# Document excerpt
Too much debt storyline:

Year Net Debt,
Million USD
Remarks
CY15 1013 Bought back SSN of US$51.4 million
2 tranche of HY bonds, Maturing in Dec2018 and Jan20221
CY16 927 Expect Capex at ~$60 million, Balance will be used for expansion/deleverage/return to shareholders
CY17 999 slight increase compared to CY16 due to the unfavorable Euro vs USD conversion rate and debt refinancing costs
An ideal debt-mix between Euro and US Dollar debt to match the underlying cash flows of the company;
the effective average rate of interest is reduced by 250 BPS.average interest rate after the January refinancing is about 5.3%.

# Data section
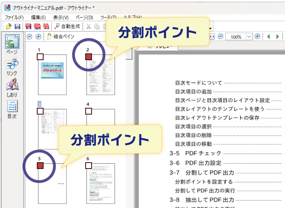
Task: Shrink thumbnails with minus icon in page pane
Action: (x=29, y=37)
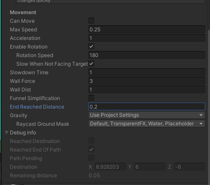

# Problem to work on
Extend the net debt overview from its final line.

# Output of the task
CY18 993 refinancing decreased its average interest rate to 5.3% compared to approximately 7.6% in 2017
CY19 937 Average cost of borrowing stood at 5.14%
CY20 932 $280 million of cash, increased significantly due to proceeds from the sale of our Polymers business; average borrowing cost stood at ~5%. The primary goal is to reduce debt and interest expense
CY21 914 must continue our metamorphosis into a 21st century company that transforms industrial by-products into essential materials for lighter, cleaner, and faster products and applications
CY22 958 high earnings we enjoyed throughout 2021 and into first half 2022
CY23 (WIP) 890 → 852 planning to buy back any shares? immediate goal is reduction of debt, considering the increase in the interest rates.
plans for debt repayment and refinancing? expecting an increase in interest expense as the cost of capital has increased globally….watching the debt mkt closely and will continue to watch them to find the optimal time to refinance our debt.
initiated the refinancing of our debt maturing during early 2025 and are expected to complete the same in next couple of weeks.

Management is again looking to refinance the debt that is due in 2025 like it did in 2017 when the due date was in 2021. This is the only option as I do not see any alternative to repay all the amount within 2 years. However, interest cost will increase after refinancing due to current credit market conditions.

Why debt was not repaid with urgency (in the last 7+ Yrs. that I charted in the above table)?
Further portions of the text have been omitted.